▶ TASK REQUIREMENTS
Copy each of the items below word for word, leaving out the pictures.

▶ INFORMATION
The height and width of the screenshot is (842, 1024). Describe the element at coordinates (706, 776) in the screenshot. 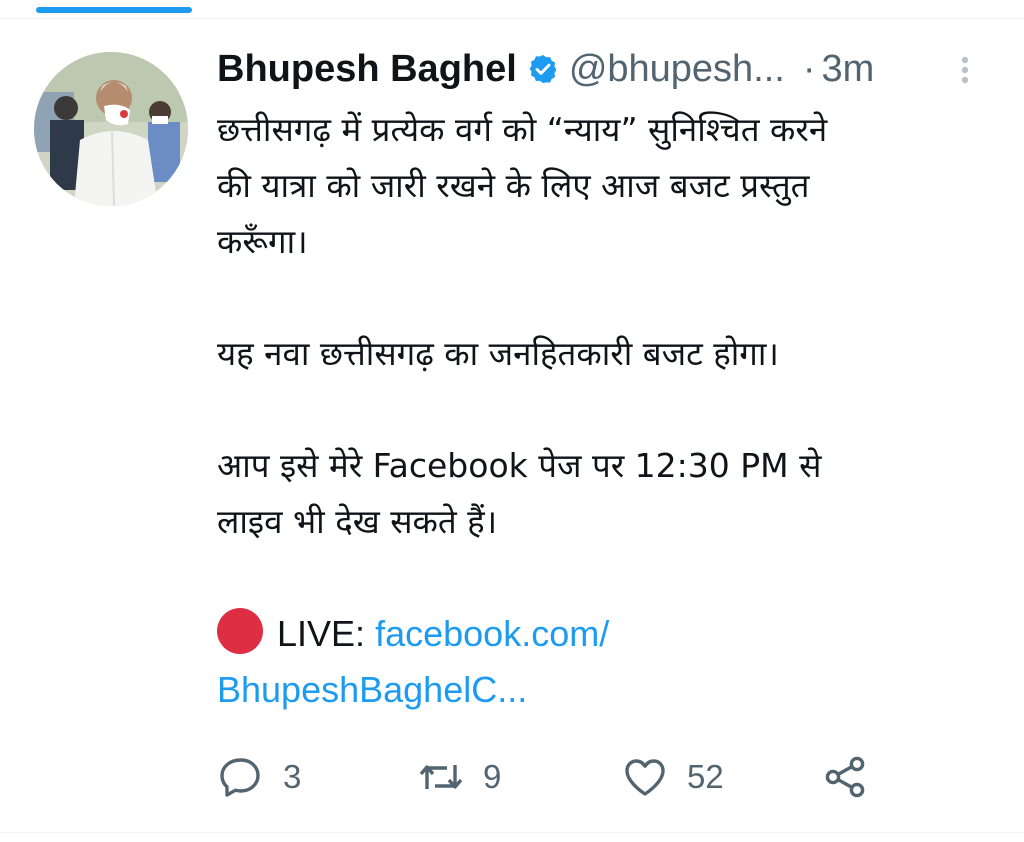

I see `like-count: 52` at that location.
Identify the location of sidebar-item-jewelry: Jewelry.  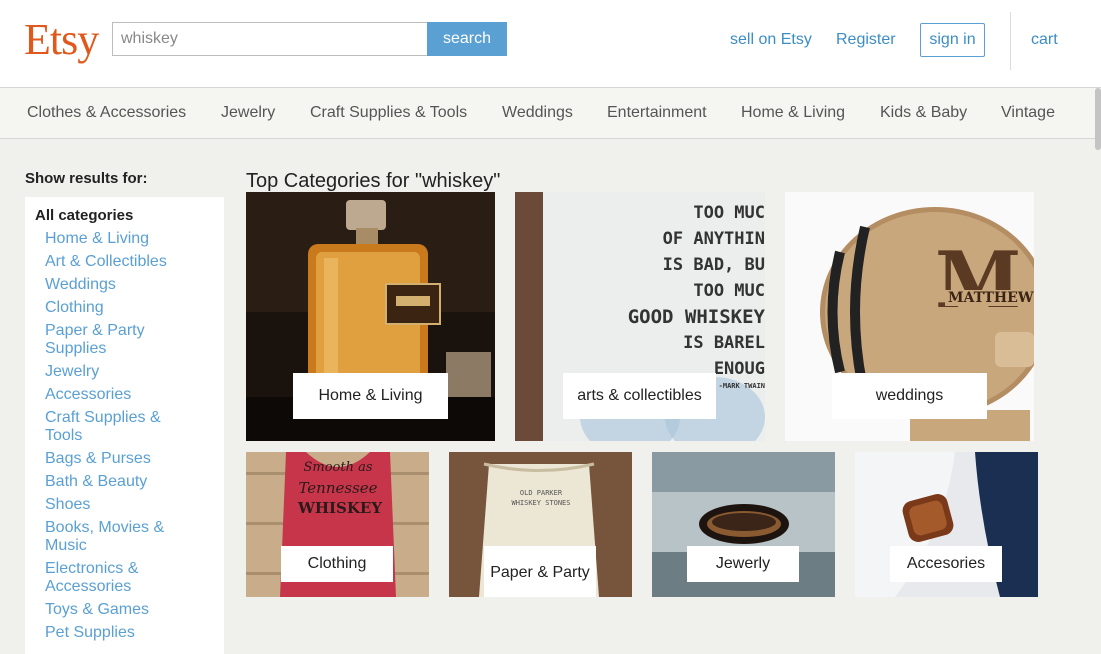
(132, 372).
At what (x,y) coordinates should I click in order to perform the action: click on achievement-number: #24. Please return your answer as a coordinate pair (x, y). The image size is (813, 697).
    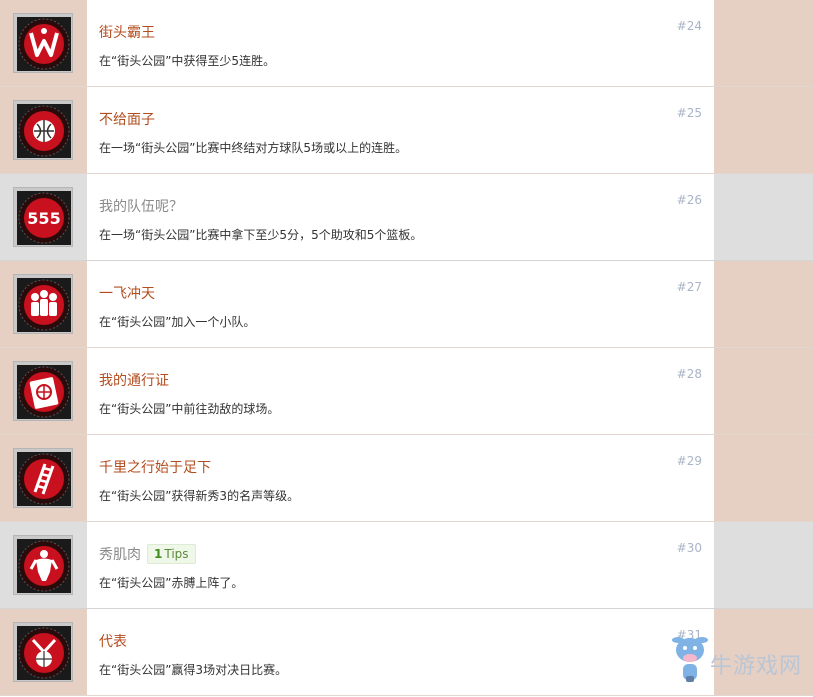
    Looking at the image, I should click on (689, 26).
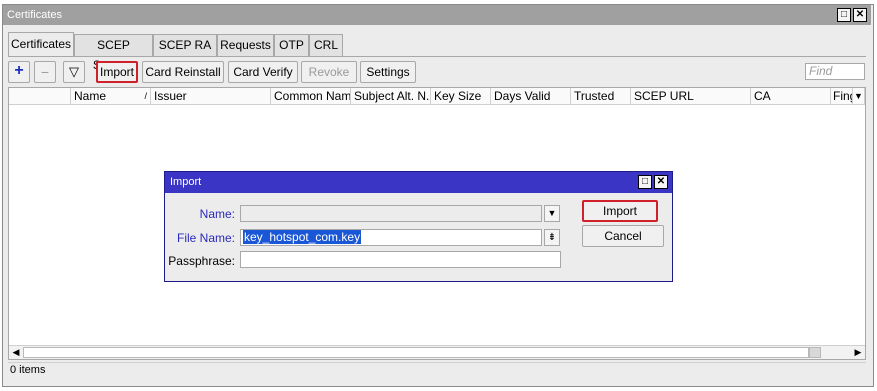  Describe the element at coordinates (858, 352) in the screenshot. I see `scroll-right-icon: ▶` at that location.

▶ TASK ANSWER
The height and width of the screenshot is (842, 1024). Describe the element at coordinates (706, 776) in the screenshot. 

I see `like-count: 52` at that location.
Identify the location of sidebar-item-jewelry: Jewelry.  
(132, 372).
At what (x,y) coordinates should I click in order to perform the action: click on achievement-number: #24. Please return your answer as a coordinate pair (x, y). The image size is (813, 697).
    Looking at the image, I should click on (689, 26).
  Describe the element at coordinates (858, 352) in the screenshot. I see `scroll-right-icon: ▶` at that location.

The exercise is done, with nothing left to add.